酶切法

在pH值为8.0~8.3时，核酸分子碱基几乎不解离，磷酸全部解离，核酸分子带负电，在电泳时向正极移动。采用适当浓度的凝胶介质作为电泳支持物，在分子筛的作用下，使分子大小和构象不同的核酸分子泳动率出现较大的差异，从而达到分离核酸片段检测其大小的目的。核酸分子中嵌入荧光染料（如EB）后，在紫外灯下可观察到核酸片段所在的位置。

1. 取10 μl DNA于0.8% 凝胶检测；

2. 将DNA调节浓度至300-400 ng/μl ；

3. 仔细阅读将所用的任何一种酶产品说明书，熟悉反应条件及酶切的贮存浓度（10U-50 U/μl）厂家配套试剂；

4. 计算据反应条件所需要的各种试剂准确用量：（0.5 ml tube中）
DNA(3-5 mM) 10 μl
buffer reaction ´10 1.5 μl
Enzyme (15 U/μl) 0.8 μl（冰上）
ddH₂O 2.7 μl
混匀，短暂离心；

5. 37 ℃ 温浴1-2 hrs (纯DNA) 或10 hrs（粗制DNA）；

6. 加入上样缓冲液终止酶切反应，也可65 ℃加热10 min使酶变性失活；

7. 电泳检测酶切效率：
每个样品取1/10量用琼脂糖电泳检测，制胶及点样方法同上。

1.酶解不一定要过夜,不过反应时间越长所用的酶量就越少。与用酶解鉴定载体/插

入片段相比,酶解基因组DNA所用酶浓度要高一些,一般1μg基因组DNA需加入5U内切酶。
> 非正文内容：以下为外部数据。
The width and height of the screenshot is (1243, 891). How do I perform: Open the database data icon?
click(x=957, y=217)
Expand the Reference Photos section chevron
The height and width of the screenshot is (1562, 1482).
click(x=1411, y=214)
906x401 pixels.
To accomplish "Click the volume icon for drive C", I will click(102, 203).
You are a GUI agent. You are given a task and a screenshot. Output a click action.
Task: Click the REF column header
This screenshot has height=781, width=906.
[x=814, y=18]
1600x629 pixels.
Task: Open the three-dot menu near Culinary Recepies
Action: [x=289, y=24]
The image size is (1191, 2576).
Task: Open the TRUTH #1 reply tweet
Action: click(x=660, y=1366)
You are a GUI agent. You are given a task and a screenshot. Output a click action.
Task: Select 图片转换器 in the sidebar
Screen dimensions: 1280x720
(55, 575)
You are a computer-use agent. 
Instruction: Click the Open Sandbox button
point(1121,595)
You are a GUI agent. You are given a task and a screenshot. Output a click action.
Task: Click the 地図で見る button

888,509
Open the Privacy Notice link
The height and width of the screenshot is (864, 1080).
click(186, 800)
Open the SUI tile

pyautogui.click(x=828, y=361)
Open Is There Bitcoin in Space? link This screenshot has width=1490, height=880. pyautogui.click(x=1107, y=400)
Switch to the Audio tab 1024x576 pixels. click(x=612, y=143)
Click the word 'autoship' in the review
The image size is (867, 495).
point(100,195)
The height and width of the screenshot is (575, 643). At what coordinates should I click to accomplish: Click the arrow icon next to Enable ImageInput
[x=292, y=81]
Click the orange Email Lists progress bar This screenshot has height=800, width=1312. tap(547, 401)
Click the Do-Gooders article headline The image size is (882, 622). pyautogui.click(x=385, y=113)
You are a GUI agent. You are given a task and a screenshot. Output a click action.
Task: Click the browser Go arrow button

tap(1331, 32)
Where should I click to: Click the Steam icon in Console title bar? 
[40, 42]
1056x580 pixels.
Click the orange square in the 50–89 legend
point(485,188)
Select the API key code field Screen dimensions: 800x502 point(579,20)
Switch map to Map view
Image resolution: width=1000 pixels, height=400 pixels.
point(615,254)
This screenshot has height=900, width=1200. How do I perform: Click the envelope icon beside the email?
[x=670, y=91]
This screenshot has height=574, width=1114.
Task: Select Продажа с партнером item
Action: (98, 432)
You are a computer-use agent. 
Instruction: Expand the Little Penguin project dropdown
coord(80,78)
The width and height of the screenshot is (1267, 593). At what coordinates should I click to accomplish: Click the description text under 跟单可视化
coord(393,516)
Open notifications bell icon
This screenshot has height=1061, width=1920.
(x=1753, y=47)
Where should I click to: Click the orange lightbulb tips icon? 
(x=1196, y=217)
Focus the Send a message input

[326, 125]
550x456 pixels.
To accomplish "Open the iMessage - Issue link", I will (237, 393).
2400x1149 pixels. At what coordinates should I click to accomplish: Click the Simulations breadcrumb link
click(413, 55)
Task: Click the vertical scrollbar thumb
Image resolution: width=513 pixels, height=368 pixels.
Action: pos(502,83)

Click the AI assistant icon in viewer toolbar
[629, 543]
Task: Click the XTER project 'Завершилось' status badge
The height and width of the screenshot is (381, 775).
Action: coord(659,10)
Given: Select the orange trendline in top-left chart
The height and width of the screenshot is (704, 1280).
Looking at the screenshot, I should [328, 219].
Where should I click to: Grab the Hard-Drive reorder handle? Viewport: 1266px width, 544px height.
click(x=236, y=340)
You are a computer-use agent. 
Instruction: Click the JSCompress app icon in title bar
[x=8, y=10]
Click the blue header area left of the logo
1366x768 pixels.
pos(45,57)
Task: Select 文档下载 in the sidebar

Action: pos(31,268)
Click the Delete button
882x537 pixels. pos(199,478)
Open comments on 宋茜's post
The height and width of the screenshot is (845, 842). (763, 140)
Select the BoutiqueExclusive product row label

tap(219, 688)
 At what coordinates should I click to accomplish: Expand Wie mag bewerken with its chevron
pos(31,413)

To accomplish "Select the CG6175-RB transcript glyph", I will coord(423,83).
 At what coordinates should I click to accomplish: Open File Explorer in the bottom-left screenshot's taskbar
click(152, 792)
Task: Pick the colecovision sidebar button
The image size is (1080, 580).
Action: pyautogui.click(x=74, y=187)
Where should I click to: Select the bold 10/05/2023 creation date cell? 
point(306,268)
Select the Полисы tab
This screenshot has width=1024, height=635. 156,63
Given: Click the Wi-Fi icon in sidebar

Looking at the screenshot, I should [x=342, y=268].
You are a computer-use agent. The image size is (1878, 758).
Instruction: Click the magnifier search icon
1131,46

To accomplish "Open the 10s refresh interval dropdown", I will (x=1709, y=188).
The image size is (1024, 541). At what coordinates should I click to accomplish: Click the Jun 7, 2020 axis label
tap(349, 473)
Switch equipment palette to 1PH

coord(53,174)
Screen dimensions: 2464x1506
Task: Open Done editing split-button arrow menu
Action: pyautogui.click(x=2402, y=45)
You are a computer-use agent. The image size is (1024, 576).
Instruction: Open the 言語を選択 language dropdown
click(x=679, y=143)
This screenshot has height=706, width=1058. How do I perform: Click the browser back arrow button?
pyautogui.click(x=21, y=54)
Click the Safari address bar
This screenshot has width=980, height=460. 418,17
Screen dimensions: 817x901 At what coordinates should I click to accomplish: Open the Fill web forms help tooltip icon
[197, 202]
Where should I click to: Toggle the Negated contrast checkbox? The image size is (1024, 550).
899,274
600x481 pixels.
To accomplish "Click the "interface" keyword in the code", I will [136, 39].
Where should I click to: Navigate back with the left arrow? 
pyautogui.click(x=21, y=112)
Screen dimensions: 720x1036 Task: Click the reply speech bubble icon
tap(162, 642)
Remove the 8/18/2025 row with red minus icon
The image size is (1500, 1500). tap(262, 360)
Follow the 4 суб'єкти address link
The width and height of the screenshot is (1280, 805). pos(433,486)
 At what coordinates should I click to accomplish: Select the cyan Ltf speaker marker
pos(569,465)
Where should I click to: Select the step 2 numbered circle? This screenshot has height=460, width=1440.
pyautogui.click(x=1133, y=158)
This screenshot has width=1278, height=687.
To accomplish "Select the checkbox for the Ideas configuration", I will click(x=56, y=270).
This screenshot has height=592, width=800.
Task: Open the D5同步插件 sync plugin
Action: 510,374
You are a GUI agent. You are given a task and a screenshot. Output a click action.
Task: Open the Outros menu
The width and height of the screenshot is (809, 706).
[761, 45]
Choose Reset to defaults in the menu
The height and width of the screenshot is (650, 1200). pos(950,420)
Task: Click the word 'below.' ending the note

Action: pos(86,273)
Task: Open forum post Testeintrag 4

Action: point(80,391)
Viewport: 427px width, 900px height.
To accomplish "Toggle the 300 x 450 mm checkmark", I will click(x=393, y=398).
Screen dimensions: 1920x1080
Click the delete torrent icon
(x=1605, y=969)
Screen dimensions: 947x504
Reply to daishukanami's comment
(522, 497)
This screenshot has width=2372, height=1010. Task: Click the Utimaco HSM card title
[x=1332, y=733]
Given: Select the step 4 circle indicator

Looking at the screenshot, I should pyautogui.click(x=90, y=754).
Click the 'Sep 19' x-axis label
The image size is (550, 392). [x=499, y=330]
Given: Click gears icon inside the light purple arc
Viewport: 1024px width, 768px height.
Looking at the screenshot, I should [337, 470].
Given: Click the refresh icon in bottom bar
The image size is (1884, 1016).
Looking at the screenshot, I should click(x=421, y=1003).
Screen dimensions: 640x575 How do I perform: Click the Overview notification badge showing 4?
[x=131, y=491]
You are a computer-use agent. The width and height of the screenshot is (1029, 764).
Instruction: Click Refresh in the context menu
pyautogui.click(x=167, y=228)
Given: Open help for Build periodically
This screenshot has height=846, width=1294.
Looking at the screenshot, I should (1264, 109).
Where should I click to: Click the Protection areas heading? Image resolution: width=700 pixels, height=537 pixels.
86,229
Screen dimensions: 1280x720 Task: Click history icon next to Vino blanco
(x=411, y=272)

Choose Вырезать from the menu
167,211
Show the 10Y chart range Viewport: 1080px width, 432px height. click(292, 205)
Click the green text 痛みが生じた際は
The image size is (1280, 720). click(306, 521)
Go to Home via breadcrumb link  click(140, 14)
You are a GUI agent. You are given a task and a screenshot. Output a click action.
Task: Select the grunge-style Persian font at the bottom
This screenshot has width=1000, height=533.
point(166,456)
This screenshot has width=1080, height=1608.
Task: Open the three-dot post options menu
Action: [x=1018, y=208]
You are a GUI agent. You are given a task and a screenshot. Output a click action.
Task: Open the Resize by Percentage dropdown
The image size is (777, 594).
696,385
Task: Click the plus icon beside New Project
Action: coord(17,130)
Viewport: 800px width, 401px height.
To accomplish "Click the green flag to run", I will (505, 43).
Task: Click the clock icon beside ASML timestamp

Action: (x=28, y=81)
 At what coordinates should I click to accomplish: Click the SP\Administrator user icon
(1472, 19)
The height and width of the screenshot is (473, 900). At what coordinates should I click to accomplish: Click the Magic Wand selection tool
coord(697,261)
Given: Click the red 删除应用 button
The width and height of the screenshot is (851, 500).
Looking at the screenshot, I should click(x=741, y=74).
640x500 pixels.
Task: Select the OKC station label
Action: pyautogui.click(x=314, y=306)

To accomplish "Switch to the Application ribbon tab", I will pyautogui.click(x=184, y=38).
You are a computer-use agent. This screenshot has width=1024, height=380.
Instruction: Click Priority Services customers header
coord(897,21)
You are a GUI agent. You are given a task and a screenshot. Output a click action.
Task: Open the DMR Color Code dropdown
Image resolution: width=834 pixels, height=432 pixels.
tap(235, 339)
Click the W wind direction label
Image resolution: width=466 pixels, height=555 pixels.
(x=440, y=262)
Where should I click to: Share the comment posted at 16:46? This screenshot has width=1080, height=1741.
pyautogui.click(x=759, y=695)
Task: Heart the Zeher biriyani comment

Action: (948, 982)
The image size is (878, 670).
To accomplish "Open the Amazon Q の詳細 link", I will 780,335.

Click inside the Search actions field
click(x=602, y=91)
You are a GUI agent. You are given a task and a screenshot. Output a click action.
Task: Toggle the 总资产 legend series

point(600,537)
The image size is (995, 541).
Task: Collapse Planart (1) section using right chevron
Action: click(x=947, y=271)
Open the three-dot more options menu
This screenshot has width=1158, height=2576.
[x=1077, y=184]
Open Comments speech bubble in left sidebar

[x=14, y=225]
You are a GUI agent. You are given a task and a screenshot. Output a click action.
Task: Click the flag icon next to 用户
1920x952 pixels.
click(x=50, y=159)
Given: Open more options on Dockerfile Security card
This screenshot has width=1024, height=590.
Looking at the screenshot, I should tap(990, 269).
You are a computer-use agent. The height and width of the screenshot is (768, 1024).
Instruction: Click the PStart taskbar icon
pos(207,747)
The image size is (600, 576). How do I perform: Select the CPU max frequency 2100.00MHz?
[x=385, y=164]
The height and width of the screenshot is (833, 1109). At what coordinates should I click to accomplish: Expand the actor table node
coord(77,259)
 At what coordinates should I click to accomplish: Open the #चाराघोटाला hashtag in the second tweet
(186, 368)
2.若电泳条带靠近加样孔的一端比另一端亮得多,表明酶切不完全。这可能是因为:①反应时间不够长(若反应过夜则可排除此项);②酶量不够或酶部分失活;③如果初始DNA样品溶于TE缓冲液中且在酶解反应中所占的体积较大时,TE缓冲液中的EDTA可能抑制酶解反应,这时可以用乙醇重新沉淀DNA,然后溶于少量TE缓冲液或SWD中。

3.选用的DNA相对分子质量其涵盖的相对分子质量范围要大,如λHindⅢ可涵盖500bp到23kb的范围。

4.DNA样品经消化后在各泳道中条带的亮度应一致,否则表明各样品浓度不一致。DNA浓度通常难以精确测定,可以通过调节上样体积来调节DNA的上样量。